So the git blame may not display great above, but I see the following line as particularly interesting since it is different to stable/mitaka:

7a05679e tripleoclient/v1/overcloud_deploy.py        (James Slagle               2016-04-01 08:57:41 -0400  392)                 messages.append(str(e.reason))

So now we can use git log to see the actual commit and check it is the one we are looking for:

[m@m python-tripleoclient]$ git log 7a05679e
commit 7a05679ebc944e3bec6f20c194c40fae1cf39d8d
Author: James Slagle <jslagle@redhat.com>
Date:   Fri Apr 1 08:57:41 2016 -0400

Show correct missing files when an error occurs

This function was swallowing all missing file exceptions, and then
printing a message saying overcloud.yaml or
overcloud-without-mergepy.yaml were not found.

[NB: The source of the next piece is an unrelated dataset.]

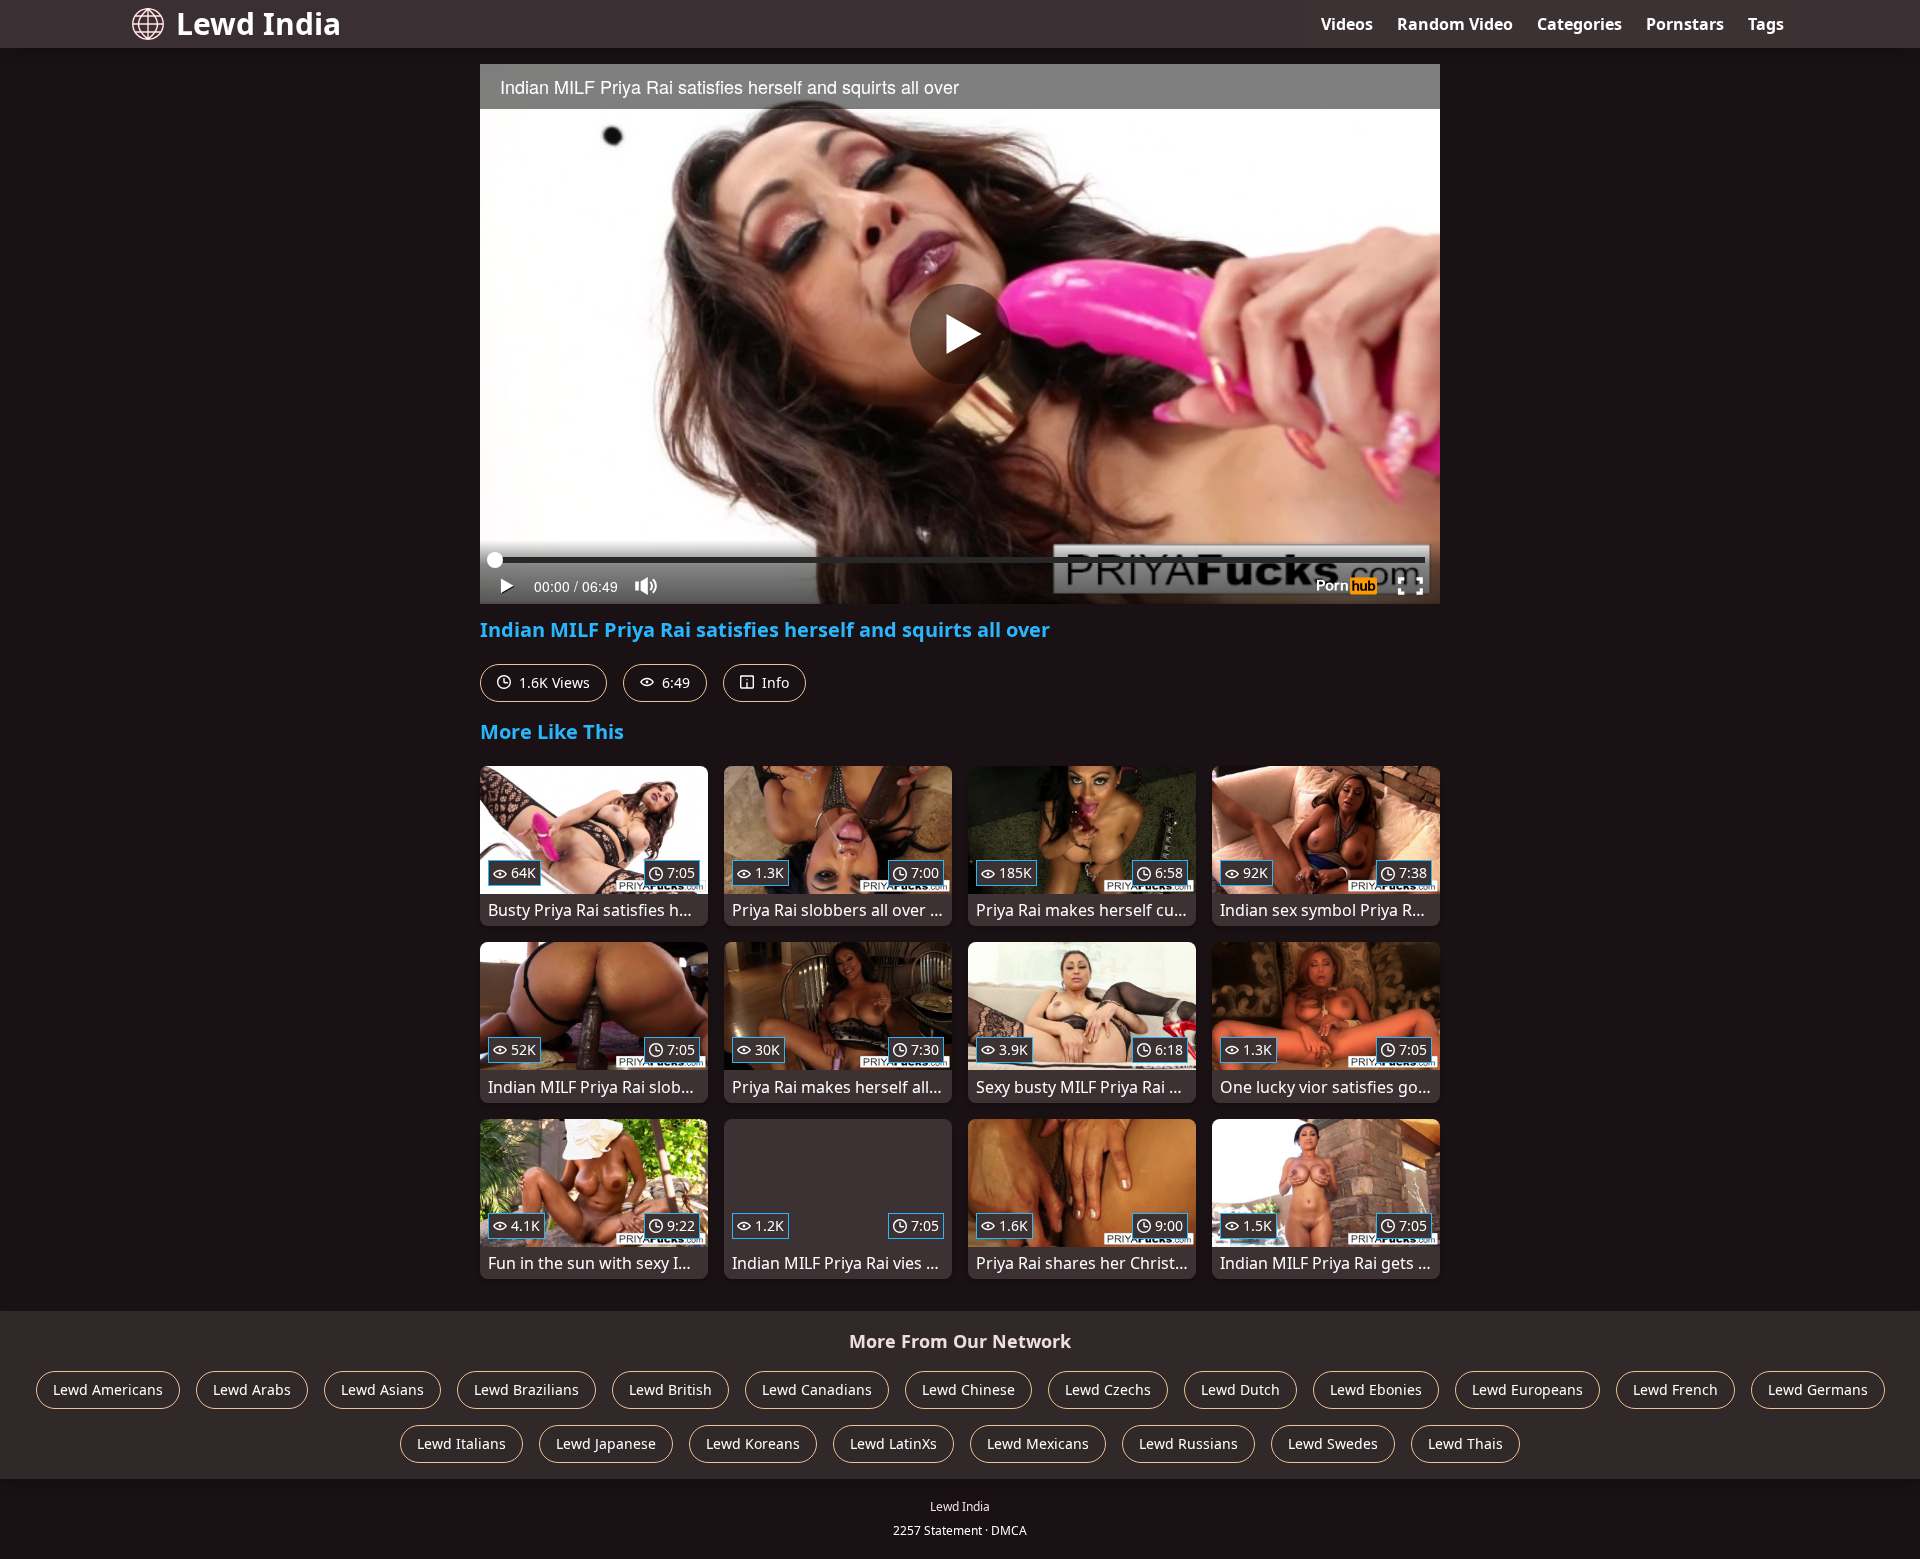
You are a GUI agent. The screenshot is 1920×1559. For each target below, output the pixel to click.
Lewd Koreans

The problem is that the URLError could occur for any missing file, such
as a missing environment file, typo in a relative patch or filename,
etc. And in those cases, the error message is actually quite misleading,
especially if the overcloud.yaml does exist at the exact shown path.

This change makes it such that the actual missing file paths are shown
in the output.

Closes-Bug: 1584792
Change-Id: Id9a70cb50d7dfa3dde72eefe0a5eaea7985236ff

Now that sounds promising! So not only do we have the actual bug number, but we have the Change-Id. We can use that to get to the gerrit code review:

[m@m ~]$ gimmeGerrit Id9a70cb50d7dfa3dde72eefe0a5eaea7985236ff

Where gimmeGerrit is a bash alias in my .profile:

  2  gimme_gerrit() {$
  3      gerrit_url="http://review.openstack.org/#q,$1,n,z"$
  4      firefox $gerrit_url$
  5  }$
  93 alias gimmeGerrit=gimme_gerrit$

So from the review to master I just made a cherry-pick to stable/mitaka.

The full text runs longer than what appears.